> [Listed records]
######
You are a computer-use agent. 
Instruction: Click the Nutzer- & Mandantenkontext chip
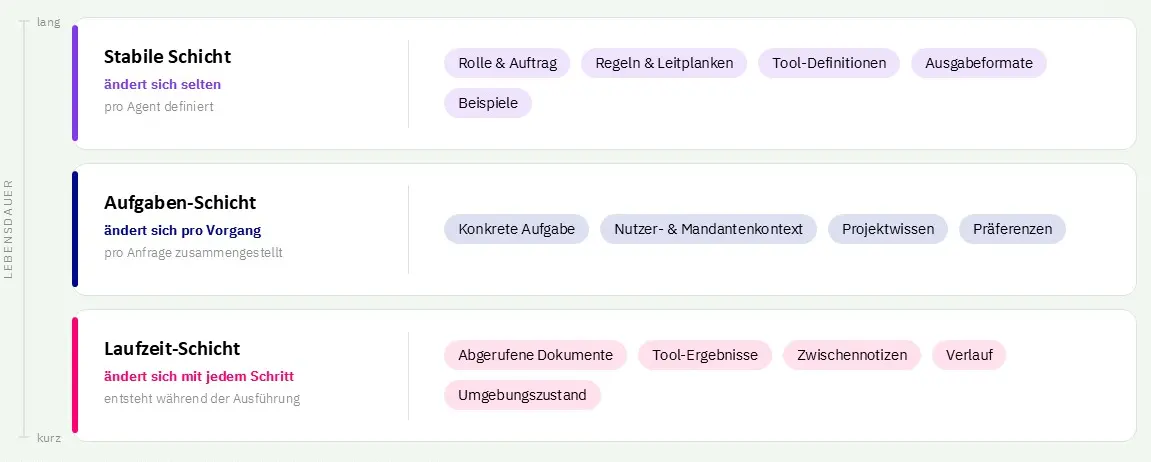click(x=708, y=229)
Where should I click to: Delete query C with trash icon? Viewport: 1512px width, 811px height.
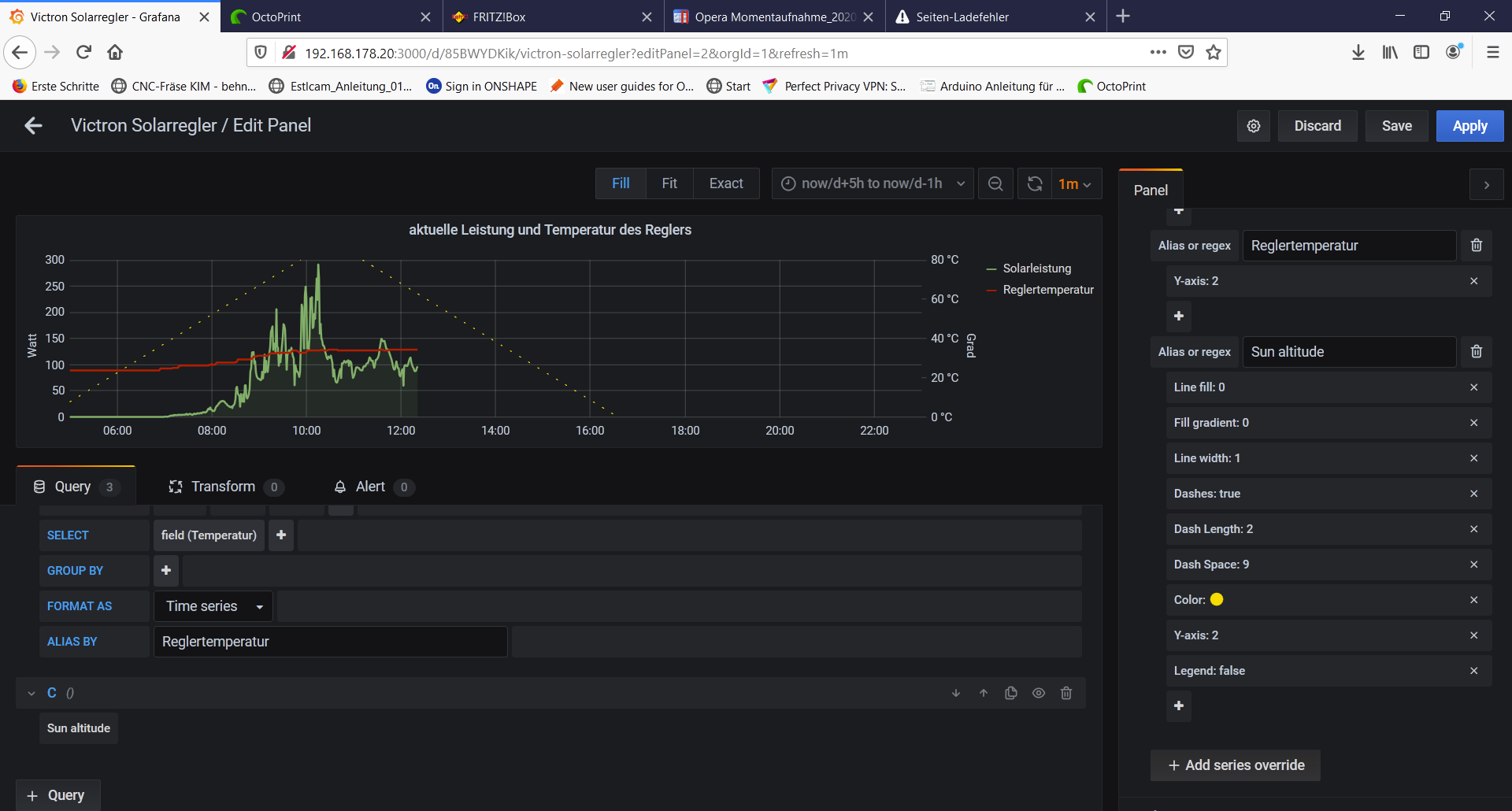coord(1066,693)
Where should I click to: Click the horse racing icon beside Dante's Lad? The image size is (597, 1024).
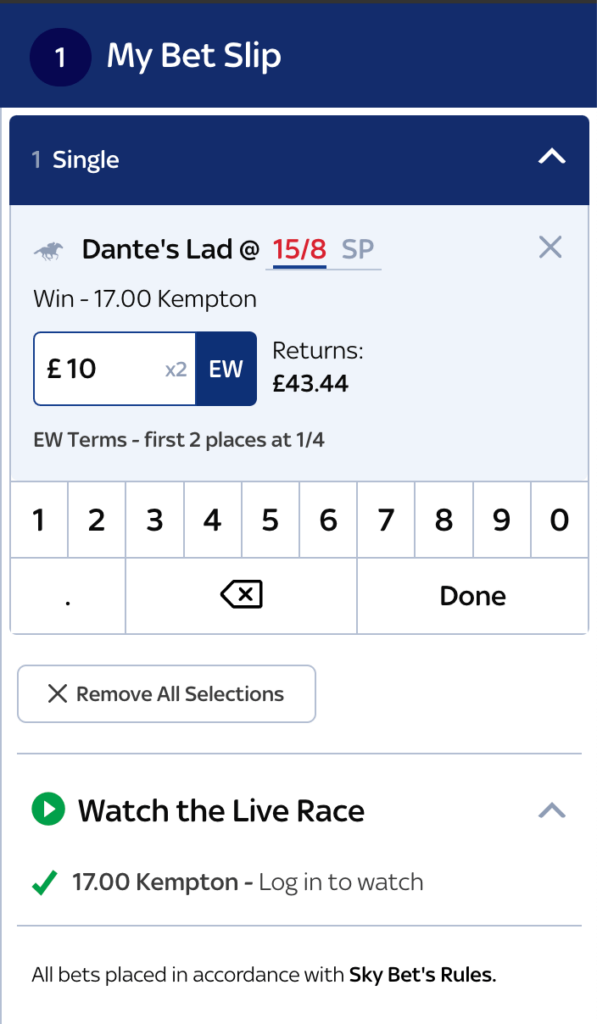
######
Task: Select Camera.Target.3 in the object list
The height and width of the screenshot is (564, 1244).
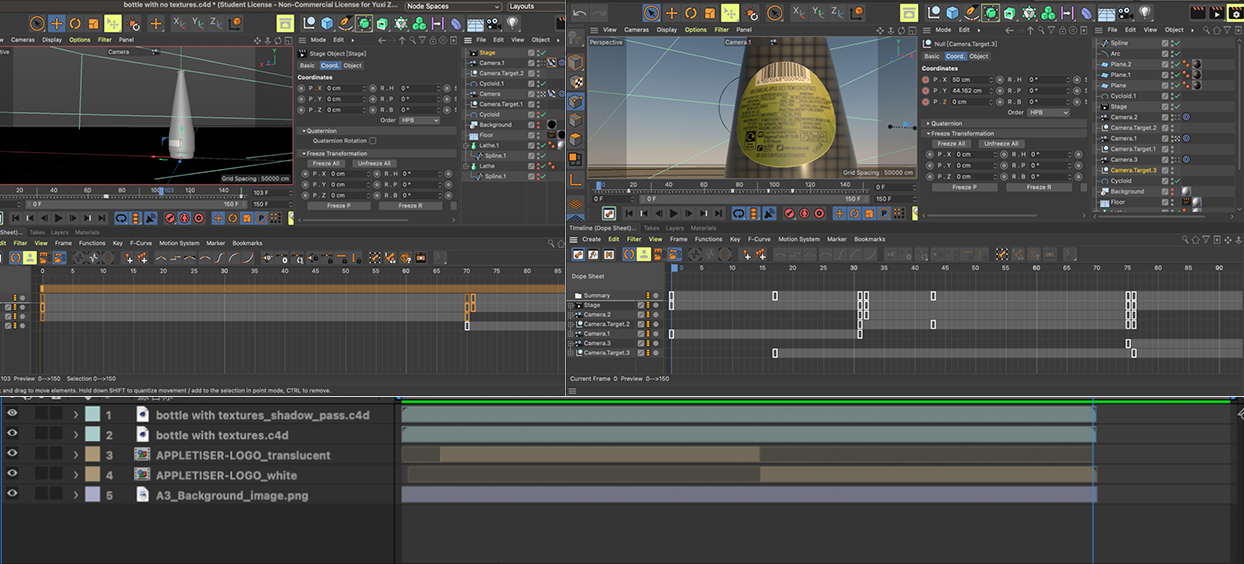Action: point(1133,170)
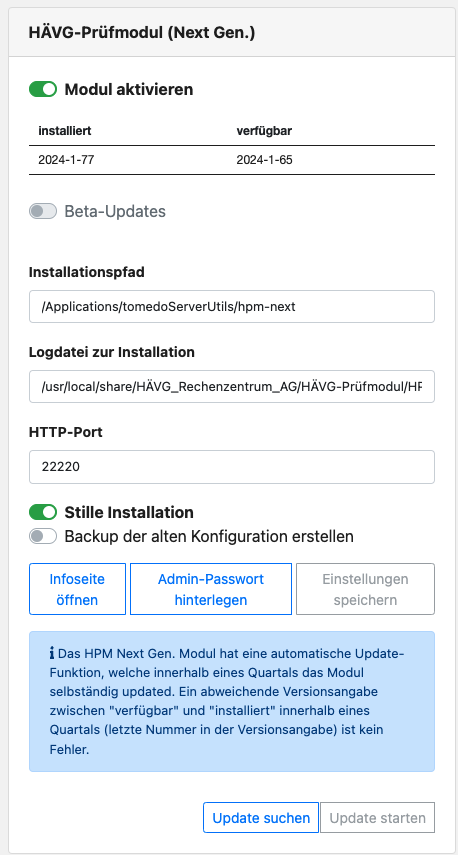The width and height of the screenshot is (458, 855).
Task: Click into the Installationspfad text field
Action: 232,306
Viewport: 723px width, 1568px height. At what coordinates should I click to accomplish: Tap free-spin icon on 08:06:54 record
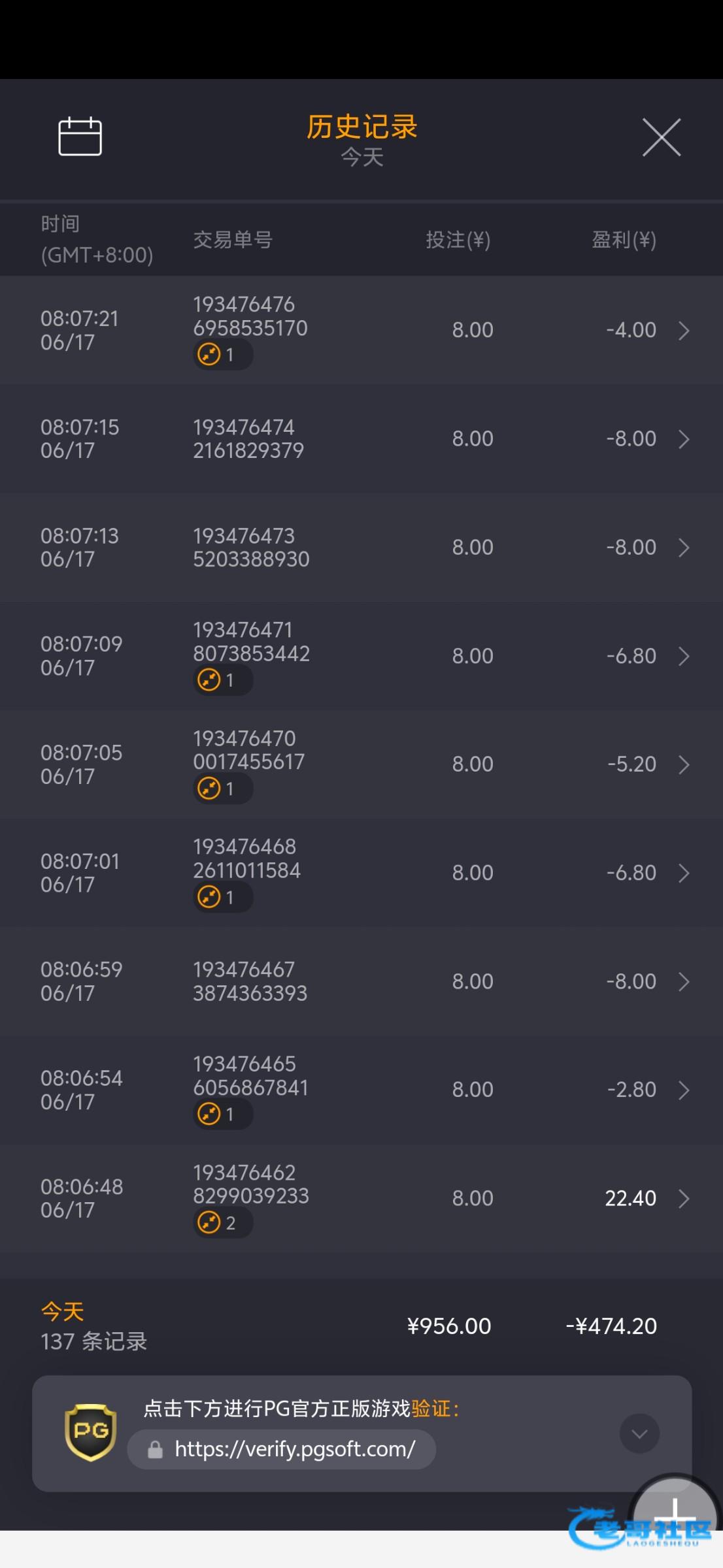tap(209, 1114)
######
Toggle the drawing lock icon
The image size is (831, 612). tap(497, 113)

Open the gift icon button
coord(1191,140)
######
> [Activity] Transcribe the lines above exactly, beginning at the one with "You are a computer-use agent." and ending at the one with "Where should I click to: Click". Include both; exclude the pictures.

> [Result of the exercise]
You are a computer-use agent. 
Instruction: Click the Nutzer- & Mandantenkontext chip
click(x=708, y=229)
Where should I click to: Delete query C with trash icon? Viewport: 1512px width, 811px height.
coord(1066,693)
Where should I click to: Click the horse racing icon beside Dante's Lad? The image size is (597, 1024).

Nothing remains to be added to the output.